──────── Metin Bölümü

Kulun Vazifesi

fırtına

Yeni Üye
Üye
Kulun Vazifesi


esselamu aleykum ve rahmetullahi veberekatüh

Biliyorsunuz, insanların vazifesi yaratılmışların, kulların vazifesi âlemlerin Rabbi olan Allah-u Teàlâ Hazretleri'ne itaat etmektir. Kulun vazifesi yaradanına, Rabbine itaat etmesi, emrini dinlemesidir. İtaat etmeyen âsî olur. Allah'ın varlığını, birliğini tanımayan kâfir olur. Buna kesin olarak karşı çıkanlar, ebediyyen cehennemde kalacaklar. İtaat edeceğim deyip de, müslüman olup da Allah'ın varlığını birliğini, peygamberini, indirdiği kitabı kabul edip de; ondan sonra da nefsine uyup, şeytana uyup, dünyaya kapılıp, çeşitli sebeplerden, kusurlardan dolayı Rabb'inin emirlerini tutmayanlar da, âsî mücrim kullar olur. Yaptığı suçun büyüklüğüne göre, ahirette cezasını çeker.

Ama mü'min bir kulun, kâinatın mahiyetini, dünya hayatının mahiyetini, ne olduğunu anlamış, kendisinin faniliğini hissetmiş, kendisinin yaradıcısını, Rabb'ini anlamış, bulmuş; şu kâinata bu güzel bediî, şahâne, sanatlı, mükemmel nizamı veren, çiçekleri açtıran, yazı kışı, geceyi gündüzü peş peşe getiren, kâinatı yöneten, olanları olduran, ölenleri öldüren, her şeyi yapan kàdir-i mutlak Rabb'ini tanınmış olan insanlar, Allah-u Teàlâ Hazretleri'nin emrini tutmaya çalışacaklar.


Bu nasıl anlaşılacak, Allah-u Teàlâ Hazretleri'ne itaat nasıl olacak?.. Gayet basit.. Allah-u Teàlâ Hazretleri, Hazret-i Adem AS zamanından beri peygamberler göndermiştir. Hazret-i Adem, ondan sonra Kur'an-ı Kerim'de ismi geçen peygamberler ve en son bizim Peygamberimiz, ahir zaman peygamberi... (Men lâ nebiyye bağdeh) Kendisinden sonra başka bir peygamber gelmeyecek olan, hükmü kıyamete kadar devam edecek olan; evvelki peygamberlerin getirdikleri şeriati neshetmiş olan, yâni hükmünü kaldırmış olan peygamber... Allah'ın yeni kanunu İslâm şeriati; Kur'an-ı Kerim, Peygamber Efendimiz'in emirleri, yasakları...

────────────────
──────── Sağlanan Bilgiler

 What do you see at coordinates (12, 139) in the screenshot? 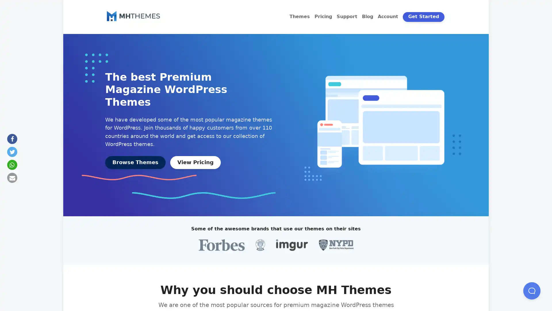
I see `Share on Facebook` at bounding box center [12, 139].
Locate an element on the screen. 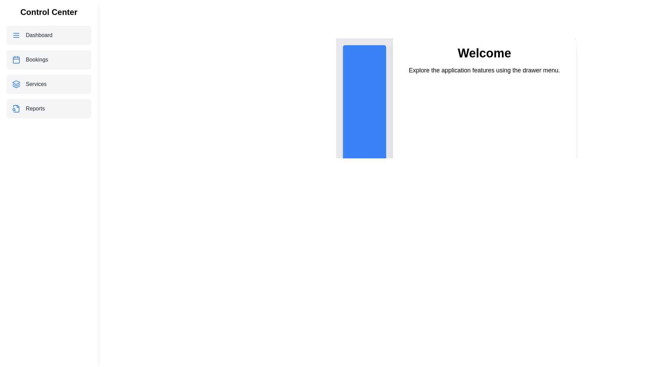  the menu item Services is located at coordinates (49, 84).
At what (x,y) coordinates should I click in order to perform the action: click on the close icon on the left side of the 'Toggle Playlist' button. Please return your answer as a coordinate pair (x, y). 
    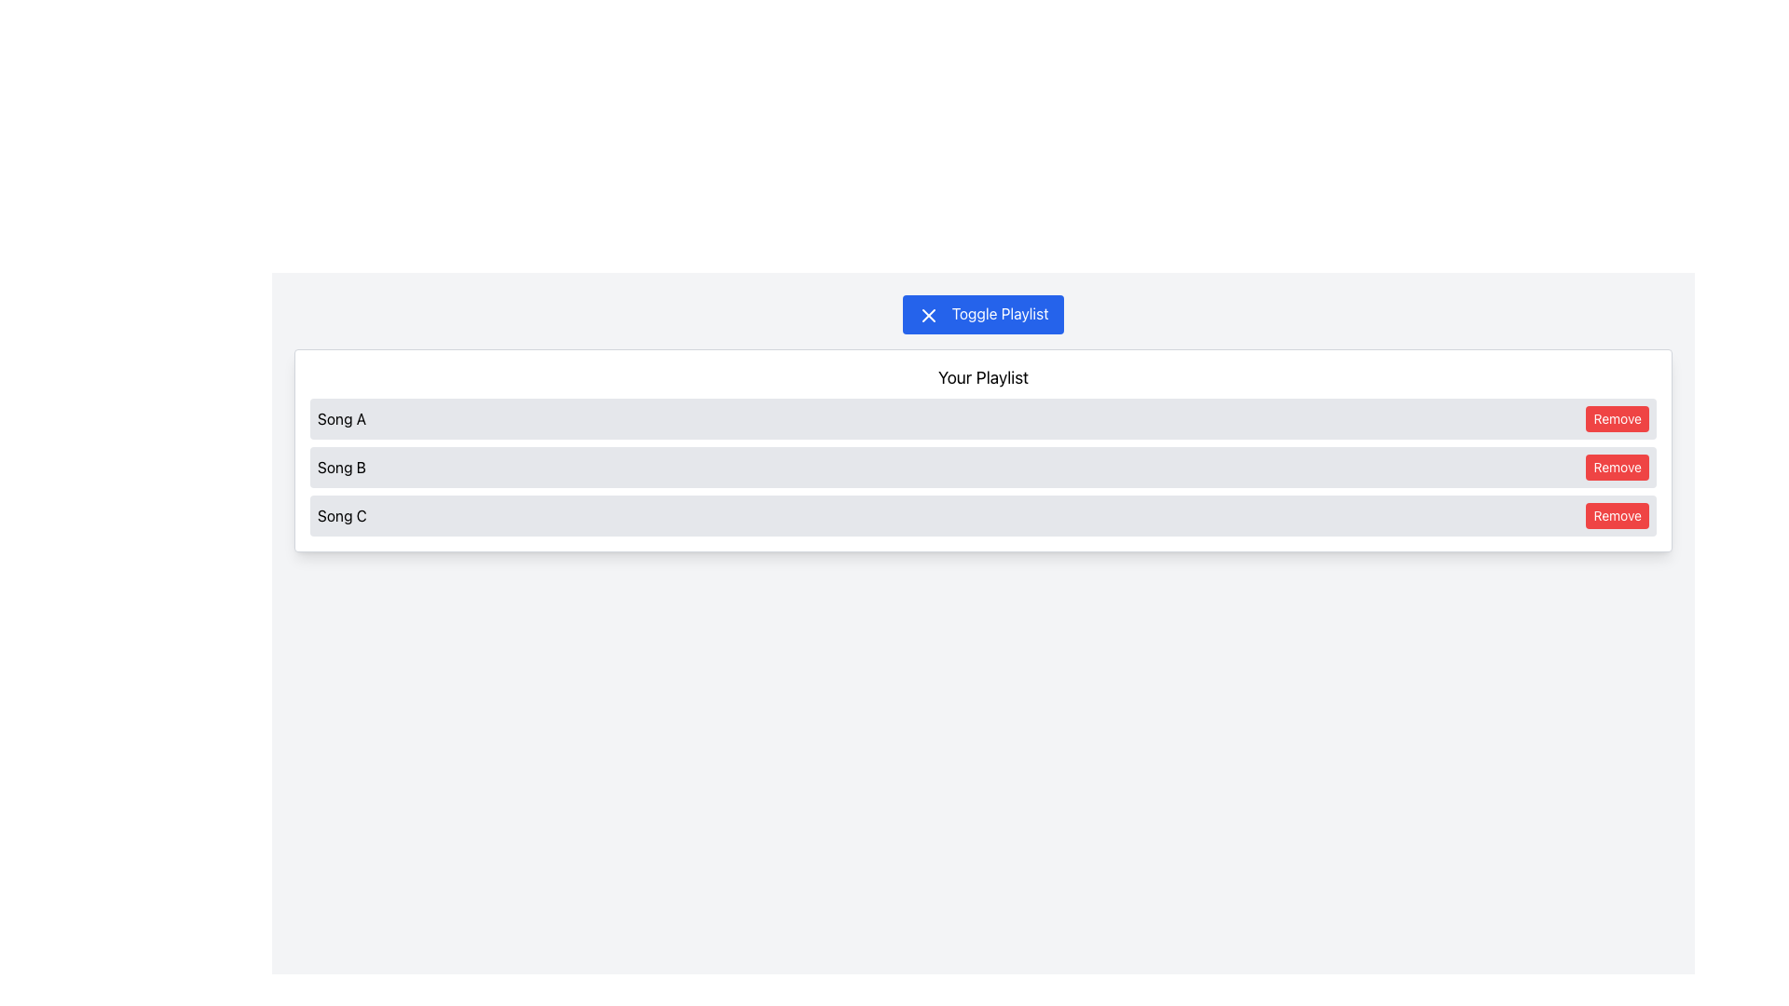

────────────────

İstenenler ->
1. Lütfen kulun vazifesi metninden "esselamu aleykum ve" ifadesini içeren sözlerle açılıp "ahirette cezasını çeker." ile kapanan bölümü aynen çıkarın.
2. Kulun vazifesi metnine göre Allah'ın varlığını ve birliğini tanımayan kişi ne olur?

Görevlere Göre Çıktılar ->
1.
esselamu aleykum ve rahmetullahi veberekatüh

Biliyorsunuz, insanların vazifesi yaratılmışların, kulların vazifesi âlemlerin Rabbi olan Allah-u Teàlâ Hazretleri'ne itaat etmektir. Kulun vazifesi yaradanına, Rabbine itaat etmesi, emrini dinlemesidir. İtaat etmeyen âsî olur. Allah'ın varlığını, birliğini tanımayan kâfir olur. Buna kesin olarak karşı çıkanlar, ebediyyen cehennemde kalacaklar. İtaat edeceğim deyip de, müslüman olup da Allah'ın varlığını birliğini, peygamberini, indirdiği kitabı kabul edip de; ondan sonra da nefsine uyup, şeytana uyup, dünyaya kapılıp, çeşitli sebeplerden, kusurlardan dolayı Rabb'inin emirlerini tutmayanlar da, âsî mücrim kullar olur. Yaptığı suçun büyüklüğüne göre, ahirette cezasını çeker.

2. Kâfir olur.